Infrastructure deal: Senate suddenly acts to take up bill
The Senate has voted to begin work on a nearly $1 trillion national infrastructure plan, acting with sudden speed after weeks of fits and starts once the White House and a bipartisan group of senators agreed on major provisions of the package that’s key to President Joe Biden’s agenda.
Biden welcomed the accord as one that would show America can “do big things.” It includes the most significant long-term investments in nearly a century, he said, on par with building the transcontinental railroad or the Interstate highway system.
“This deal signals to the world that our democracy can function,” Biden said ahead of the vote Wednesday night. “We will once again transform America and propel us into the future.”AP
The media seems to be playing this as a “the bill passed.”
The Senate will not filibuster. That's it. Now they debate the merits of the bill.
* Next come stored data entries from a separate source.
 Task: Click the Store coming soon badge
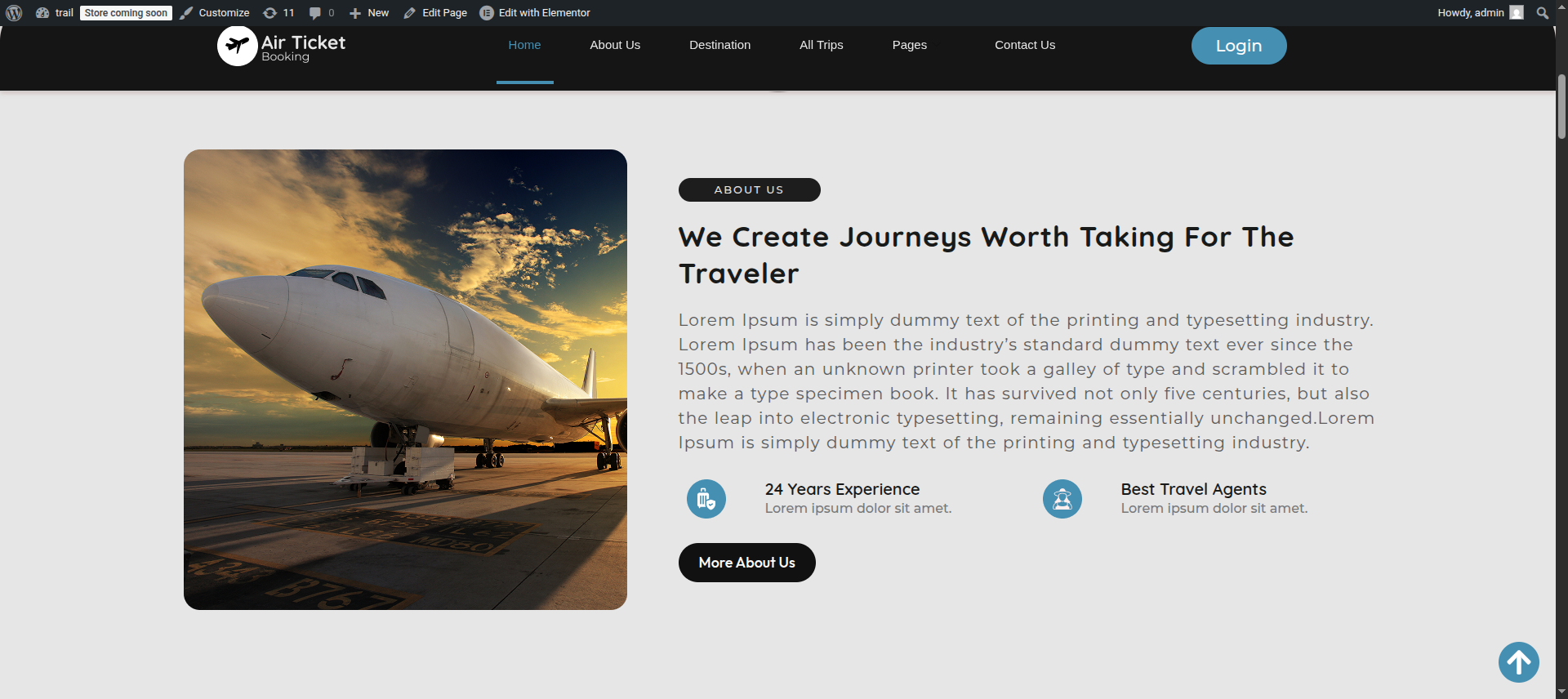click(126, 13)
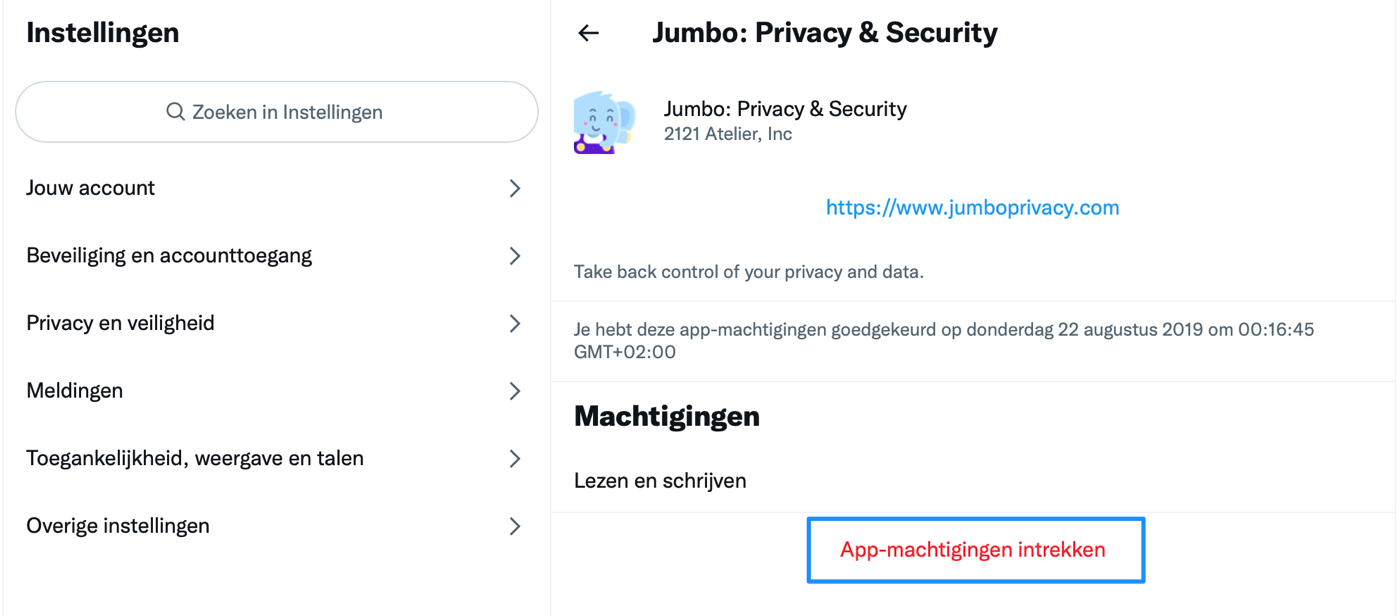Image resolution: width=1400 pixels, height=616 pixels.
Task: Click the Jumbo elephant app icon
Action: [605, 121]
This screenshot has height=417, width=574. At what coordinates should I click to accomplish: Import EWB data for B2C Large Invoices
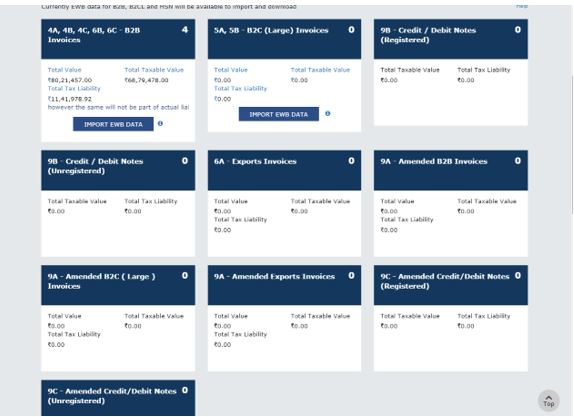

This will be a long, drawn out process.
Israeli Health Ministry Panel Recommends Third COVID Shot for Older People
Experts advising the Health Ministry have recommended that older people receive a third dose of the coronavirus vaccine, though they disagree on whether the cohort should start at 60 years old, 65 or 70.
Some of the data presented at a discussion Wednesday suggested that the vaccine's effectiveness in preventing severe symptoms among 60-year-olds and above has dropped to 81 percent from 97 percent in January.
While most panel members favored a booster shot for anyone 60 or older, others suggested that the bar be raised to 65 or 70. The Health Ministry's director general, Nachman Ash, will make the final decision.Haaretz
You know what's coming next: Boosters for everybody for eternity.
Some people in Missouri are getting vaccinated against Covid-19 in secret for fear of backlash from loved ones who oppose the vaccines
The Covid-19 vaccine has become so polarizing that some people in Missouri are getting inoculated in secret for fear of backlash from their friends and family who oppose vaccination, a doctor told CNN Wednesday.
“They've had some experience that's sort of changed their mind from the viewpoint of those in their family, those in their friendship circles or their work circles. And they came to their own decision that they wanted to get a vaccine,” said Dr. Priscilla Frase, a hospitalist and chief medical information officer at Ozarks Healthcare in West Plains, Missouri.CNN
Has peer pressure ever served a useful purpose?
Yes. But I can't recall any off the top of my head. It's usually about gullible people following the advice and egging on of stupid people.